Anger in Merseyside as Midlands hospital gets £300m rescue package
Liverpool’s mayor Joe Anderson has hit out at the Government’s decision to hand over £300m to complete a hospital in the Midlands.
The mayor accused the Government of favouring the West Midlands above Merseyside because the area has elected Conservative mayor Andy Street.
Construction is set to resume on Smethwick Hospital while there is still no news about when work will restart at the new Royal Liverpool Hospital.
Both projects came to a standstill following the collapse of construction firm Carillion in January.
Joe Anderson made his displeasure known in a tweet which made a pointed reference to Andy Street.
It reads “Yet again, the Midlands is ‘Streets’ ahead in favouritism from this Tory Government. People in Liverpool are asking where is the announcement about our hospital?”

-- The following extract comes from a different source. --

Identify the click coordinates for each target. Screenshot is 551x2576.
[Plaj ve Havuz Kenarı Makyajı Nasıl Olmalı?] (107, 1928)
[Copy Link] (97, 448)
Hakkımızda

He added: “This is welcome news for the West Midlands the Government has to take responsibility. Liverpool demands the same response urgently. The current deteriorating Royal Liverpool Hospital is now a risk to patients, staff and halting development in our City.”
This is welcome news for the West Midlands the Government has to take responsibility. Liverpool demands the same response urgently. The current deteriorating Royal Liverpool Hospital is now a risk to patients, staff and halting development in our City. https://t.co/JHgpcLEngO
— Joe Anderson (@mayor_anderson) August 16, 2018
The Royal Liverpool and Broadgreen University Hospitals Trust is thought to be in talks with construction firm Laing O’Rourke to take over the project.
But there is no sign of a resolution and the building is thought to be at least 12 months away from being opened.
The hospital was cited as one of the projects which led to Carillion’s collapse due to spiraling costs.
In contrast work at the £350m hospital in Smethwick is set to resume after a funding pledge from the Government.
The Midland Metropolitan Hospital was left two-thirds finished following the collapse of Carillion.
The Department for Health and Social Care said government funding was “the only viable option”.
West Midlands Mayor Andy Street said reaching an agreement had “taken a huge amount of effort”.